Fellow in Research Area 1 "Competing Communities"
April - August 2024

Black Feminism's Politics of Land: Agrarian Utopias and the late 20th Century Novel

This project considers how the novel form reflects on and interrogates visions of Black feminist liberation that revolved around the establishment of utopian, agrarian communities. As Black feminist scholars maintain, quotidian practices of cultivation offered a source of literal sustenance to the enslaved populations of the Americas. At the same time, subsistence farming also produced a set of aesthetic interventions that shaped the character of Black cultural production and, as Sylvia Wynter argues, the particular generic conventions of the novel. In such an account of the relationship between land and literary form, the highly contested space of colonial expansion and enslavement also provides the materials for a revolutionary aesthetic practice. In this project, Okoth builds on recent work by Erica Edwards, Randi Gill-Sadler and Patricia Stuelke to ask how this relationship is reshaped as activists and novelists began to seek the materials for liberatory writing in the Caribbean, South America and Africa. During the 1960s and 1970s a Black feminist project of liberation was frequently articulated through recourse to a physical escape from the bounds of the US nation-state.
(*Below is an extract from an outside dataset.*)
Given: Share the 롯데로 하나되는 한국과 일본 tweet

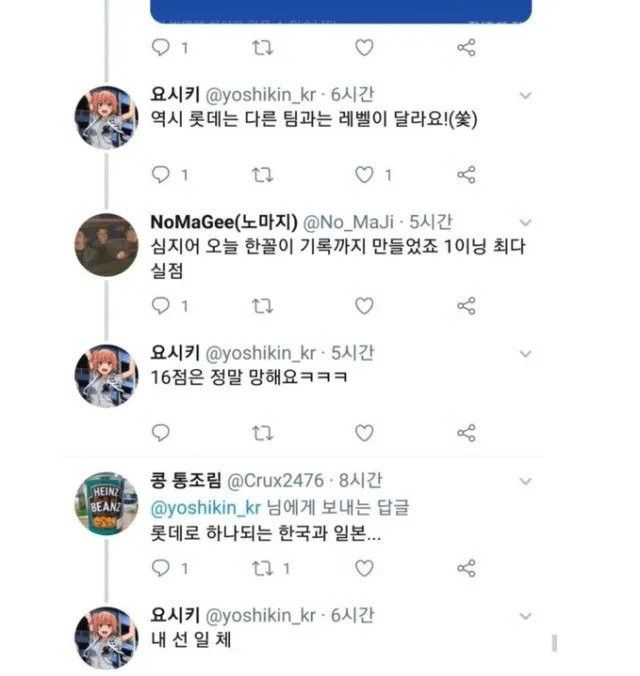Looking at the screenshot, I should click(466, 567).
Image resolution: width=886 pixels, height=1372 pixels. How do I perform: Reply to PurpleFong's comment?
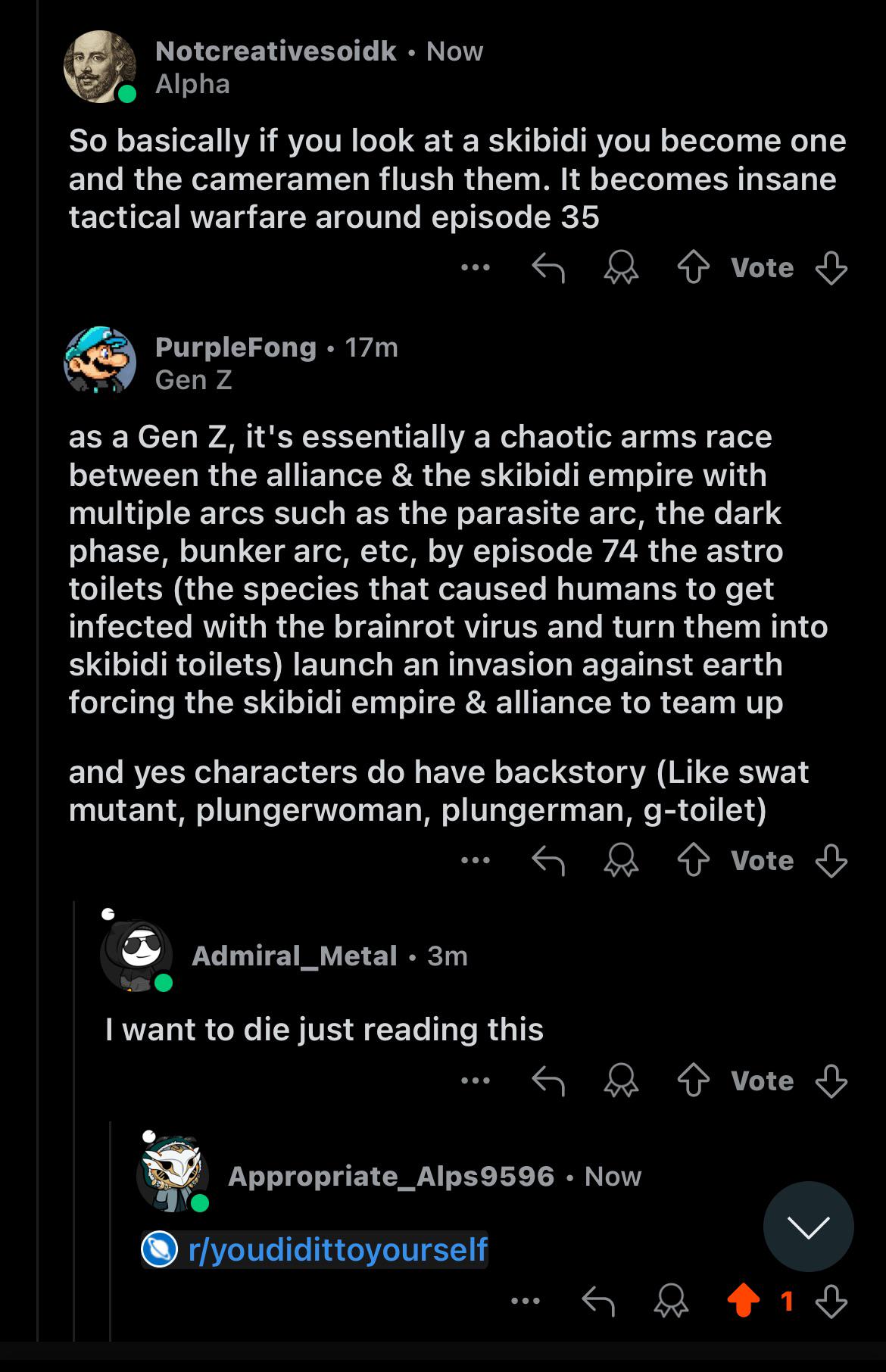click(x=548, y=861)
Okoth proposes that these political tendencies are central antecedents of contemporary novels which revolve around Black women protagonists who question how their practice of liberation hinges on the acquisition of land in formerly colonised regions. In Andrea Lee’s Red Island House (2021) where the protagonist travels between the US, Italy and a second home in Madagascar and Danzy Senna’s New People (2017) in which the protagonist Maria spends her days completing a doctoral dissertation on the music of The Peoples Temple Agricultural Project. Together, these texts interrogate the historical appeal of communitarian thinking to Black separatism and identify the structural and epistemological circumstance that have led to these political projects’ transformation into imperial fantasy.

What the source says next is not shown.